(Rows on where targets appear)
============================================================

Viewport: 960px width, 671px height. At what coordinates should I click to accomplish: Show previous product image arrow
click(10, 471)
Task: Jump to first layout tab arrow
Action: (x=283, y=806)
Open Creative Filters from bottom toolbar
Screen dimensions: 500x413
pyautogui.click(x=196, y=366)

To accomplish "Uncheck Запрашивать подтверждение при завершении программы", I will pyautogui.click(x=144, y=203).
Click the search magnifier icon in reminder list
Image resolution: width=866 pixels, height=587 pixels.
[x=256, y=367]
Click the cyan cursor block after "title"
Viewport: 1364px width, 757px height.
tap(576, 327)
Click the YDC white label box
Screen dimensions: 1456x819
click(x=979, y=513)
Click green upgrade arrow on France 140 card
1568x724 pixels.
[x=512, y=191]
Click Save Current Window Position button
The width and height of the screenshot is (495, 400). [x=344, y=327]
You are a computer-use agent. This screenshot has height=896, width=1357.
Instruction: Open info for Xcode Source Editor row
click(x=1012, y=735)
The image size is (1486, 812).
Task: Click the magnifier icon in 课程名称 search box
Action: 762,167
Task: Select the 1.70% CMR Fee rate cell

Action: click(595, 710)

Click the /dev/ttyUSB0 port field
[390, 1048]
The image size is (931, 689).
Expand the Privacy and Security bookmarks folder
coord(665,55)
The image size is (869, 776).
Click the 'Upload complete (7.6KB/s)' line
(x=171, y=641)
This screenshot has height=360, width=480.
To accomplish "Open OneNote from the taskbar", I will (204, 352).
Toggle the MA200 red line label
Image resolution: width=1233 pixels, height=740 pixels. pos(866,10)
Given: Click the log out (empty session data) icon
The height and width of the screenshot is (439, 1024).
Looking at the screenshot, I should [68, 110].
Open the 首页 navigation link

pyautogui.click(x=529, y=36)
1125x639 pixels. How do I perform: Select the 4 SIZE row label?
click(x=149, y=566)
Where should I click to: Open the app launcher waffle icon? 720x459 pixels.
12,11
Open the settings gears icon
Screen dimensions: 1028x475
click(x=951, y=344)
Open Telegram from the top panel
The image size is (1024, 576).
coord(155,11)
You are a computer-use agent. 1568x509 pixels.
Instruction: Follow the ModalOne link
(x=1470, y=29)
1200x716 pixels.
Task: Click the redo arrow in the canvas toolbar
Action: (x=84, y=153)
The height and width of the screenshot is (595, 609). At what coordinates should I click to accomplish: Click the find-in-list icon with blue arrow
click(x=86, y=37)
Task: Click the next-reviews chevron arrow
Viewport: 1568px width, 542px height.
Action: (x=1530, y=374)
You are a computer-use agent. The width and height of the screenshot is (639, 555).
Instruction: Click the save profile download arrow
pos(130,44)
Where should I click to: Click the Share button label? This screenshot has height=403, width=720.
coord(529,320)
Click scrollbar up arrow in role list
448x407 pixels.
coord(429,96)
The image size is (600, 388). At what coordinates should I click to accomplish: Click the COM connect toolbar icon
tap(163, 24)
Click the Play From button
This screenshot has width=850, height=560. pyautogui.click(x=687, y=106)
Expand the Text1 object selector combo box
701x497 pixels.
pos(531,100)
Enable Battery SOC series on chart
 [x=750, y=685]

============================================================

**Brief:** Work out how many lines of the rows above contain the string "resolution" when case counts, and reply with only that number.

**Answer for the task:** 2